Cher Jean-Pierre Léaud,

Je veux d’abord vous remercier d’être venu célébrer avec nous tous,
sans nostalgie, la mémoire vivante de François Truffaut.

Parce que vous incarnez son double intime, parce que vous êtes, selon
l’expression de Serge Toubiana, son alter ego, parce que vous tenez
une place unique, au coeur de cette mémoire, j’ai souhaité vous rendre
un hommage particulier ce soir.

Sans nostalgie, mais non sans une extraordinaire émotion, perceptible
sur chacune des images que nous venons de voir.

Elles montrent à quel point François Truffaut a su saisir votre
spontanéité, votre liberté, votre densité, votre intelligence, votre
sensibilité et votre sincérité.

Aujourd’hui, à la lumière de l’ensemble de vos rôles, qui font de vous
une personnalité unique de notre cinéma, ces traits de votre
personnalité d’acteur éclatent comme une évidence.

Tout comme cette autre évidence : aux yeux de François Truffaut, dès
votre première rencontre, vous êtes Antoine Doinel.
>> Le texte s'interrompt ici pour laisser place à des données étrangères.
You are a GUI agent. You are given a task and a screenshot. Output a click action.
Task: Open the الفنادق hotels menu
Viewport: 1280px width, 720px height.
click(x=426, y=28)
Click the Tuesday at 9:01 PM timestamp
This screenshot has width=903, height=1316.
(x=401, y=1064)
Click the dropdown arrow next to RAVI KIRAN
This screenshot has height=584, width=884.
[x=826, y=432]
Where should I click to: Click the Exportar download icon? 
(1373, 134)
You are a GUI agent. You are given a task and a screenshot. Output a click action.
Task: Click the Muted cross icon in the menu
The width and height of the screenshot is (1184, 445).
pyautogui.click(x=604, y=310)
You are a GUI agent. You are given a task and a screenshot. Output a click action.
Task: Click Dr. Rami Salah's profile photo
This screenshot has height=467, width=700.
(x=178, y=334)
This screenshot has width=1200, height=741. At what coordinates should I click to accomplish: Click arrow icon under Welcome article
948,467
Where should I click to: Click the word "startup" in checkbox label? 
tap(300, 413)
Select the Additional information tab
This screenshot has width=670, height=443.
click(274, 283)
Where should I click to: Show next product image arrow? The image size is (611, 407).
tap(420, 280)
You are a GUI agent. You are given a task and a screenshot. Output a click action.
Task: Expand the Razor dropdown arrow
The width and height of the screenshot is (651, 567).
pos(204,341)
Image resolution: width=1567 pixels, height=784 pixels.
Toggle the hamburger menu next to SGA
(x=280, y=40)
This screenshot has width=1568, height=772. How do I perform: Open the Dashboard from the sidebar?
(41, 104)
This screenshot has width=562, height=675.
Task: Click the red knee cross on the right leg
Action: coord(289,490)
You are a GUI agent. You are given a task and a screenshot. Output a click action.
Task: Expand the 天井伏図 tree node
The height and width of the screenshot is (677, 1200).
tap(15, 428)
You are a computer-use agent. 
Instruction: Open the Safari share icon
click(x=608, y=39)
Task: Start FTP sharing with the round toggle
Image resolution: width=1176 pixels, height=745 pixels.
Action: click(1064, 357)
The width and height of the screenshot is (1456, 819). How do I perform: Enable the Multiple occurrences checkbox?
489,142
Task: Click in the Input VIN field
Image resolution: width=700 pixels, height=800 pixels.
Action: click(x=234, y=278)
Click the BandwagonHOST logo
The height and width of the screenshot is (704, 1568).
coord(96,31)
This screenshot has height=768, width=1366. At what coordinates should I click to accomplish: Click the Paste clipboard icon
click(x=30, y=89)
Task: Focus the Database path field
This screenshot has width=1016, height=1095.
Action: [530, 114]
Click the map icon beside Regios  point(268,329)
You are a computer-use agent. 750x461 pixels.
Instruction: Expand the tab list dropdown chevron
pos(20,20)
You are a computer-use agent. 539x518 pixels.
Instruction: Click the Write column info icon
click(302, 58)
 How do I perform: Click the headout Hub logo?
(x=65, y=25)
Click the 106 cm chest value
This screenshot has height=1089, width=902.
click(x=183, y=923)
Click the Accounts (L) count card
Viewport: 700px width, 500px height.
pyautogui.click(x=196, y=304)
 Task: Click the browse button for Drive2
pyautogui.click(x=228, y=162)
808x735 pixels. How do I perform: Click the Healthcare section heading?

« Je crois qu’au départ, écrit-il, il y avait beaucoup de moi-même dans
le personnage d’Antoine. Mais dès que Jean-Piere Léaud est arrivé, sa
personnalité qui était très forte m’a amené à modifier souvent le
scénario. » Il définit ce personnage imaginaire comme « la synthèse de
deux personnes réelles, Jean-Pierre Léaud et moi » .

Le coup d’essai que nous venons de voir, le premier des Quatre cents
coups, fut, à coup sûr, un coup de maître. Cette scène, est un acte de
naissance : le vôtre en tant qu’acteur, et celui du cinéma de Truffaut.

Elle Illustre ce propos de Jean Renoir, que François Truffaut admirait, et
qui paraît fixer l’étincelle de votre rencontre : « Le metteur en scène
n’est pas un créateur, il est une sage-femme. Son métier est
d’accoucher l’acteur d’un enfant dont celui-ci ne soupçonnait pas la
présence dans son ventre. »

Antoine Doinel est cet enfant. Il a grandi. Ses Aventures ont marqué
vingt ans de votre vie. Elles ont laissé une empreinte profonde dans
l’histoire du cinéma. Elle font partie de notre histoire, de notre culture.

En cet instant, je pense à son monologue, devant le miroir, au début de
Baisers volés, où il répète son nom, de plus en plus fort, comme une
quête d’identité, d’une intensité croissante. Ou à ces parois de verre qui
se multiplient autour de lui dans Domicile conjugal.

L’intensité de ce personnage a révolutionné le cinéma.

Il a fait de vous le symbole de la Nouvelle Vague, puisque vous avez
élargi le chemin ouvert par François Truffaut avec Jean-Luc Godard,
mais aussi Jacques Rivette, et Jean Eustache.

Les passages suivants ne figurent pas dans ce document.